DESCRIPTION OF THE TASK: Copy out the following data line for line, with no changes.

## Begin EXERCISE MATERIALS

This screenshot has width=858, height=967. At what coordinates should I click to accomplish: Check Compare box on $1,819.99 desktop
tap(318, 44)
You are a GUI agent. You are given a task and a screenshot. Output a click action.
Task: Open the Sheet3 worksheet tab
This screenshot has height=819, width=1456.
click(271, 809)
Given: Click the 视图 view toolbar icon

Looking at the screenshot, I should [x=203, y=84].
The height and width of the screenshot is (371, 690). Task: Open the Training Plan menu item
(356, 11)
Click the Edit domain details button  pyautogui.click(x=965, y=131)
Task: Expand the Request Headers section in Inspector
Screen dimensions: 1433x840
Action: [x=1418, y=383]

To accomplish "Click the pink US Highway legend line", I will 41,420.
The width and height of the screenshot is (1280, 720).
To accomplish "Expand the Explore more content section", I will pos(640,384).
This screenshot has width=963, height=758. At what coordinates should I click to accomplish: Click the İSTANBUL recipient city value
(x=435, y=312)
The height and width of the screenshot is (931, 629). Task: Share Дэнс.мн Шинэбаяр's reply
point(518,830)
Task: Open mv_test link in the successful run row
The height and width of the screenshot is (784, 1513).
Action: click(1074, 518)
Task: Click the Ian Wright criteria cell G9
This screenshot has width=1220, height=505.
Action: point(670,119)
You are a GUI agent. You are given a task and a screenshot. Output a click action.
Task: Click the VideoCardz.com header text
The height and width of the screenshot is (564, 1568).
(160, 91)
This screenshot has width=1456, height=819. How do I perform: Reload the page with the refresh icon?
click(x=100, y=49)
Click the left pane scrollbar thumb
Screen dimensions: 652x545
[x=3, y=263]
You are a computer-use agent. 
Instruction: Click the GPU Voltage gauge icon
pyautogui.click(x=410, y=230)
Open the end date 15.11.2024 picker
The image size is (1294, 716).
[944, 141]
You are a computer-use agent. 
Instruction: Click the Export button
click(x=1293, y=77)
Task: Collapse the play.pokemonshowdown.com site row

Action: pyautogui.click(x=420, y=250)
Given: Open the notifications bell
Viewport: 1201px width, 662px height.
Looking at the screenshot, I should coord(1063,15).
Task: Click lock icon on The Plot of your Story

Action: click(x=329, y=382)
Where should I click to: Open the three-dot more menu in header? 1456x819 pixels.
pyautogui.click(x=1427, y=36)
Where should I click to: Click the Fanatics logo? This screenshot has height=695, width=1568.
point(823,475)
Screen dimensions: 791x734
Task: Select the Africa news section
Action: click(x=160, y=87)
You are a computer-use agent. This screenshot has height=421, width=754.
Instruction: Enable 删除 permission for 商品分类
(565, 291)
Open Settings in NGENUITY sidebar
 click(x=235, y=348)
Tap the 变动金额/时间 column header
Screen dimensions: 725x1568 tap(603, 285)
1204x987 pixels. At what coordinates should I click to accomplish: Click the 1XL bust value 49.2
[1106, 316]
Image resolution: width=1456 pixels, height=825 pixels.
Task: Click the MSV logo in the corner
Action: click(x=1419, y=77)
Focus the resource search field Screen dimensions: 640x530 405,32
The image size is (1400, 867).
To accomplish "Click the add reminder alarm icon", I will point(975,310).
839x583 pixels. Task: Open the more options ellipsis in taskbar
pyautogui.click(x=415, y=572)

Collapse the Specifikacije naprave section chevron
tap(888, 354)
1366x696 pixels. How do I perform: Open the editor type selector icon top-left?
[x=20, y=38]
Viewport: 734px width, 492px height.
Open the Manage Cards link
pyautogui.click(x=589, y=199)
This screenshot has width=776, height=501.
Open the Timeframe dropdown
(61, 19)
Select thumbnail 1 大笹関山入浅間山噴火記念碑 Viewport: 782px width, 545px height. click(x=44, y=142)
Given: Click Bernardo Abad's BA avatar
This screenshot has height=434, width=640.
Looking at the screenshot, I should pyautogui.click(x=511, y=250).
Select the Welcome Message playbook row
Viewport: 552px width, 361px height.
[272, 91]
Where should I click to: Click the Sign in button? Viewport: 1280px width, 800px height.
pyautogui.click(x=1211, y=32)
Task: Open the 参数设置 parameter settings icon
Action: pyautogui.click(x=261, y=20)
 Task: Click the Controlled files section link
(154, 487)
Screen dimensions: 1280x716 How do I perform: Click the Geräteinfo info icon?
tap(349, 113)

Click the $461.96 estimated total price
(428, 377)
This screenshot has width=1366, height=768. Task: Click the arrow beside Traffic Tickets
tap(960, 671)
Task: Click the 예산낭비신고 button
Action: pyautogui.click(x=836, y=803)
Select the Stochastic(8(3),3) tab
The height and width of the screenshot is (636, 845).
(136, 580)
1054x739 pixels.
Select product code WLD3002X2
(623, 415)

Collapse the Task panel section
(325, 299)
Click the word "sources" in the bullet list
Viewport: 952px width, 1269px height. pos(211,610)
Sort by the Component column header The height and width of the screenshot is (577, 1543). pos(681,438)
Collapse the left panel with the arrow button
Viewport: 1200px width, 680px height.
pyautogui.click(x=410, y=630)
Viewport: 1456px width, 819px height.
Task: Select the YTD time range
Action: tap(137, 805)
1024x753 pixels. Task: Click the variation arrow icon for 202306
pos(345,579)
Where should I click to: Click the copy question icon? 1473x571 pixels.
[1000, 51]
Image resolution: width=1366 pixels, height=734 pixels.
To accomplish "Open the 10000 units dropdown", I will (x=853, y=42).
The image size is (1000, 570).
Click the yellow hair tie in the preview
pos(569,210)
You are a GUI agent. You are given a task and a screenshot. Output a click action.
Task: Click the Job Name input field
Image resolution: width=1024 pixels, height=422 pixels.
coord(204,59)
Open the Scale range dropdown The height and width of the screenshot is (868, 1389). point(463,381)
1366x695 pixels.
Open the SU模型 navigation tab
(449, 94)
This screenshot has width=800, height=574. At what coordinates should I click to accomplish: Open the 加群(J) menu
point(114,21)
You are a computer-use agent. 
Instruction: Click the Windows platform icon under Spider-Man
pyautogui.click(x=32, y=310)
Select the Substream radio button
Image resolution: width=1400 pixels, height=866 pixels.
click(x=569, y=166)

## End EXERCISE MATERIALS

RESPONSE:
This screenshot has width=858, height=967. At what coordinates should I click to accomplish: Check Compare box on $1,819.99 desktop
tap(318, 44)
You are a GUI agent. You are given a task and a screenshot. Output a click action.
Task: Open the Sheet3 worksheet tab
This screenshot has height=819, width=1456.
click(271, 809)
Given: Click the 视图 view toolbar icon

Looking at the screenshot, I should [x=203, y=84].
The height and width of the screenshot is (371, 690). Task: Open the Training Plan menu item
(356, 11)
Click the Edit domain details button  pyautogui.click(x=965, y=131)
Task: Expand the Request Headers section in Inspector
Screen dimensions: 1433x840
Action: [x=1418, y=383]

To accomplish "Click the pink US Highway legend line", I will 41,420.
The width and height of the screenshot is (1280, 720).
To accomplish "Expand the Explore more content section", I will pos(640,384).
This screenshot has width=963, height=758. At what coordinates should I click to accomplish: Click the İSTANBUL recipient city value
(x=435, y=312)
The height and width of the screenshot is (931, 629). Task: Share Дэнс.мн Шинэбаяр's reply
point(518,830)
Task: Open mv_test link in the successful run row
The height and width of the screenshot is (784, 1513).
Action: click(1074, 518)
Task: Click the Ian Wright criteria cell G9
This screenshot has width=1220, height=505.
Action: point(670,119)
You are a GUI agent. You are given a task and a screenshot. Output a click action.
Task: Click the VideoCardz.com header text
The height and width of the screenshot is (564, 1568).
(160, 91)
This screenshot has width=1456, height=819. How do I perform: Reload the page with the refresh icon?
click(x=100, y=49)
Click the left pane scrollbar thumb
Screen dimensions: 652x545
[x=3, y=263]
You are a computer-use agent. 
Instruction: Click the GPU Voltage gauge icon
pyautogui.click(x=410, y=230)
Open the end date 15.11.2024 picker
The image size is (1294, 716).
[944, 141]
You are a computer-use agent. 
Instruction: Click the Export button
click(x=1293, y=77)
Task: Collapse the play.pokemonshowdown.com site row

Action: pyautogui.click(x=420, y=250)
Given: Open the notifications bell
Viewport: 1201px width, 662px height.
Looking at the screenshot, I should coord(1063,15).
Task: Click lock icon on The Plot of your Story

Action: click(x=329, y=382)
Where should I click to: Open the three-dot more menu in header? 1456x819 pixels.
pyautogui.click(x=1427, y=36)
Where should I click to: Click the Fanatics logo? This screenshot has height=695, width=1568.
point(823,475)
Screen dimensions: 791x734
Task: Select the Africa news section
Action: click(x=160, y=87)
You are a computer-use agent. This screenshot has height=421, width=754.
Instruction: Enable 删除 permission for 商品分类
(565, 291)
Open Settings in NGENUITY sidebar
 click(x=235, y=348)
Tap the 变动金额/时间 column header
Screen dimensions: 725x1568 tap(603, 285)
1204x987 pixels. At what coordinates should I click to accomplish: Click the 1XL bust value 49.2
[1106, 316]
Image resolution: width=1456 pixels, height=825 pixels.
Task: Click the MSV logo in the corner
Action: click(x=1419, y=77)
Focus the resource search field Screen dimensions: 640x530 405,32
The image size is (1400, 867).
To accomplish "Click the add reminder alarm icon", I will point(975,310).
839x583 pixels. Task: Open the more options ellipsis in taskbar
pyautogui.click(x=415, y=572)

Collapse the Specifikacije naprave section chevron
tap(888, 354)
1366x696 pixels. How do I perform: Open the editor type selector icon top-left?
[x=20, y=38]
Viewport: 734px width, 492px height.
Open the Manage Cards link
pyautogui.click(x=589, y=199)
This screenshot has width=776, height=501.
Open the Timeframe dropdown
(61, 19)
Select thumbnail 1 大笹関山入浅間山噴火記念碑 Viewport: 782px width, 545px height. click(x=44, y=142)
Given: Click Bernardo Abad's BA avatar
This screenshot has height=434, width=640.
Looking at the screenshot, I should pyautogui.click(x=511, y=250).
Select the Welcome Message playbook row
Viewport: 552px width, 361px height.
[272, 91]
Where should I click to: Click the Sign in button? Viewport: 1280px width, 800px height.
pyautogui.click(x=1211, y=32)
Task: Open the 参数设置 parameter settings icon
Action: pyautogui.click(x=261, y=20)
 Task: Click the Controlled files section link
(154, 487)
Screen dimensions: 1280x716 How do I perform: Click the Geräteinfo info icon?
tap(349, 113)

Click the $461.96 estimated total price
(428, 377)
This screenshot has width=1366, height=768. Task: Click the arrow beside Traffic Tickets
tap(960, 671)
Task: Click the 예산낭비신고 button
Action: pyautogui.click(x=836, y=803)
Select the Stochastic(8(3),3) tab
The height and width of the screenshot is (636, 845).
(136, 580)
1054x739 pixels.
Select product code WLD3002X2
(623, 415)

Collapse the Task panel section
(325, 299)
Click the word "sources" in the bullet list
Viewport: 952px width, 1269px height. pos(211,610)
Sort by the Component column header The height and width of the screenshot is (577, 1543). pos(681,438)
Collapse the left panel with the arrow button
Viewport: 1200px width, 680px height.
pyautogui.click(x=410, y=630)
Viewport: 1456px width, 819px height.
Task: Select the YTD time range
Action: tap(137, 805)
1024x753 pixels. Task: Click the variation arrow icon for 202306
pos(345,579)
Where should I click to: Click the copy question icon? 1473x571 pixels.
[1000, 51]
Image resolution: width=1366 pixels, height=734 pixels.
To accomplish "Open the 10000 units dropdown", I will (x=853, y=42).
The image size is (1000, 570).
Click the yellow hair tie in the preview
pos(569,210)
You are a GUI agent. You are given a task and a screenshot. Output a click action.
Task: Click the Job Name input field
Image resolution: width=1024 pixels, height=422 pixels.
coord(204,59)
Open the Scale range dropdown The height and width of the screenshot is (868, 1389). point(463,381)
1366x695 pixels.
Open the SU模型 navigation tab
(449, 94)
This screenshot has width=800, height=574. At what coordinates should I click to accomplish: Open the 加群(J) menu
point(114,21)
You are a computer-use agent. 
Instruction: Click the Windows platform icon under Spider-Man
pyautogui.click(x=32, y=310)
Select the Substream radio button
Image resolution: width=1400 pixels, height=866 pixels.
click(x=569, y=166)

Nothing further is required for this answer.